Why are President Carter and Secretary of State Cyrus Vance supporting Communists and terrorists in Africa and trying to topple one of the few pro-Western governments remaining on that Continent? That has to be one of the many mysteries of the present Administration.
Joshua Nkomo, the guerrilla leader of Zambia, has publicly admitted that Cubans are training his 6,000-man army in Zambia. He claims credit for the shooting down of Rhodesian commercial airliners. The last crash took the lives of 59 innocent men, woman and children, all civilians.
Last September, Castro was in Addis Ababa, Ethiopia to confer with Nkomo and with Robert Mugabe, the leader of the guerrillas invading Rhodesia from Mozambique. Nkomo hinted that he is seeking Cuban military help to fight against the Rhodesian people.

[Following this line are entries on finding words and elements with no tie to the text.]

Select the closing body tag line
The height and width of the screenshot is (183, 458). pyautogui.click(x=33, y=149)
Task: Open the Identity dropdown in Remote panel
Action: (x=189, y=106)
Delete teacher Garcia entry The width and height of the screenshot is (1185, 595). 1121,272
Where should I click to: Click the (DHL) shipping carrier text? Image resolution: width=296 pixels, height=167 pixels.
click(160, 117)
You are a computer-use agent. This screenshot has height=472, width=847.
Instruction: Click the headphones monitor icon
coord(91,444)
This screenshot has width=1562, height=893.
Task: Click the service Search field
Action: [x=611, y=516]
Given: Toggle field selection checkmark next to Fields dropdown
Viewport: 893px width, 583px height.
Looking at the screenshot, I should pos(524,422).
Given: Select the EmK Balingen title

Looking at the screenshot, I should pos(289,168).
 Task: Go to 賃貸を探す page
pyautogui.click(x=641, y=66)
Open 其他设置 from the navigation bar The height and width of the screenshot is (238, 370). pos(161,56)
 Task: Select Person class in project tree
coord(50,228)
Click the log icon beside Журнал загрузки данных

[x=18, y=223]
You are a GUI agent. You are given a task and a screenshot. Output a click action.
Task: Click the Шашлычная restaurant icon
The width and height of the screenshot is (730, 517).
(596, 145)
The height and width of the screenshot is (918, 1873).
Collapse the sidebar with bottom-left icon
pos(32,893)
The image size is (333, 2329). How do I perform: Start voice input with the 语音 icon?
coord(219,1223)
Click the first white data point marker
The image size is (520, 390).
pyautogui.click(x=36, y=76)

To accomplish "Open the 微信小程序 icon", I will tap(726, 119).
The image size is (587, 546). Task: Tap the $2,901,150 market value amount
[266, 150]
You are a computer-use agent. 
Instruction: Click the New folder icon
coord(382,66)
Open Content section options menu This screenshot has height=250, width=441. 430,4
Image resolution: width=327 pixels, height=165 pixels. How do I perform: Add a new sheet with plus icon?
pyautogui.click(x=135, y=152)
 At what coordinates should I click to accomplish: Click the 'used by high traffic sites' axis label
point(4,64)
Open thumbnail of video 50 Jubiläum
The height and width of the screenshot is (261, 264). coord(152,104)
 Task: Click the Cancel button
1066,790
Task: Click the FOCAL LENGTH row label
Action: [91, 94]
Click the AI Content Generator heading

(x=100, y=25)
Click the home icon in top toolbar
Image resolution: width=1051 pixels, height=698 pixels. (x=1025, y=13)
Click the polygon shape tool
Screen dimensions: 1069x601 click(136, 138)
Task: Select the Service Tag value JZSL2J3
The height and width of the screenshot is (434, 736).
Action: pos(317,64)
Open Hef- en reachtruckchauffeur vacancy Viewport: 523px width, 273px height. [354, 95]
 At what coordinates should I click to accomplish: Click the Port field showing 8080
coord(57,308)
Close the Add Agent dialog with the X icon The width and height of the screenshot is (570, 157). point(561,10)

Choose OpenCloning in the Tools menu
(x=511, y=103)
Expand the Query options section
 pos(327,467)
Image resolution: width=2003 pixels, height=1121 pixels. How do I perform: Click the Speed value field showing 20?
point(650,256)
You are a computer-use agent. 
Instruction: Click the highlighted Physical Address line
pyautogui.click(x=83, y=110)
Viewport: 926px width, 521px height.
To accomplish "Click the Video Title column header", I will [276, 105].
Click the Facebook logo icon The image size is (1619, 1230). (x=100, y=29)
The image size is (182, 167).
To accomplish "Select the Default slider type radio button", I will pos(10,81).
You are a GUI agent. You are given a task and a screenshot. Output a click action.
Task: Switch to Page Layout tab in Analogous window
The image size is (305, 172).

Dana Brown, a lifetime expert on Africa who recently returned from Rhodesia, says that “every road in Rhodesia is mined or ambushed. No one can move in safety day or night. Dozens of people are being killed daily. The targets most often hit are children, women, old and defenseless people, farmers, ranchers and people in isolated areas with no defense.”
Brown points out that the reason these innocent people have no defense is “because President Carter insists on sanctions which prevent Rhodesia from buying defense weapons.”
Not only is our State Department trying to prevent the black and white people of Rhodesia from defending themselves from Communist terrorists, but our State Department is trying to force the Rhodesian people to accept into their government those Communist terrorists who, during the past five years, have murdered thousands of Rhodesian blacks and whites and destroyed countless homes and ranches.
Even Henry Kissinger has pointed out that our government is now “totally supporting” these guerrillas who are “equipped by the Soviet Union and trained by the Cubans” in their war against Rhodesia.
The State Department, in letters on this subject, calls the terrorists Nkomo and Mugabe “important African nationalist groups” and demands that they be accepted as “meaningful participants in the political life of the country.”
The peculiar pro-Communist policy of our State Department cannot be explained in terms of black versus white. There is no trouble between the blacks and whites inside Rhodesia. They are all united to fight against the Communist aggressors coming in from Zambia, Mozambique, and Botswana.
Every month the terrorists murder more than 500 blacks and 50 whites. The terrorists are Cuban-trained and armed with sophisticated Russian weapons such as mines, automatic rifles, missiles, and mortars.
The responsible blacks in Rhodesia are just as opposed to having a government of Communist or Cuban terrorists as Prime Minister Ian Smith. The black Rhodesian government leaders rejected the U.S. State Department’s demand for United Nations-supervised elections that would allow the terrorists to participate.
The Rhodesian black leaders, Bishop Abel Muzorewa and the Rev. Ndabaningi Sithole, are members of the biracial transition government that is going ahead with its own plans to hold parliamentary elections.
Secretary of State Vance is also setting up friendly contacts with Communist Angola, where the Marxist Neto came to power in 1975 wth the help of Cuban troops and has since killed thousands of Angolans, black and white. In a speech on African policy at the annual meeting of the Junior Chambers of Commerce, Vance said that the United States will work with Angola.
The U.S. State Department policy is distressingly clear. It is glad to work with a Communist regime such as Angola, and it joins and backs Communist-Cuban terrorists trying to overthrow an anti-Communist government such as Rhodesia. The unanswered question is, why?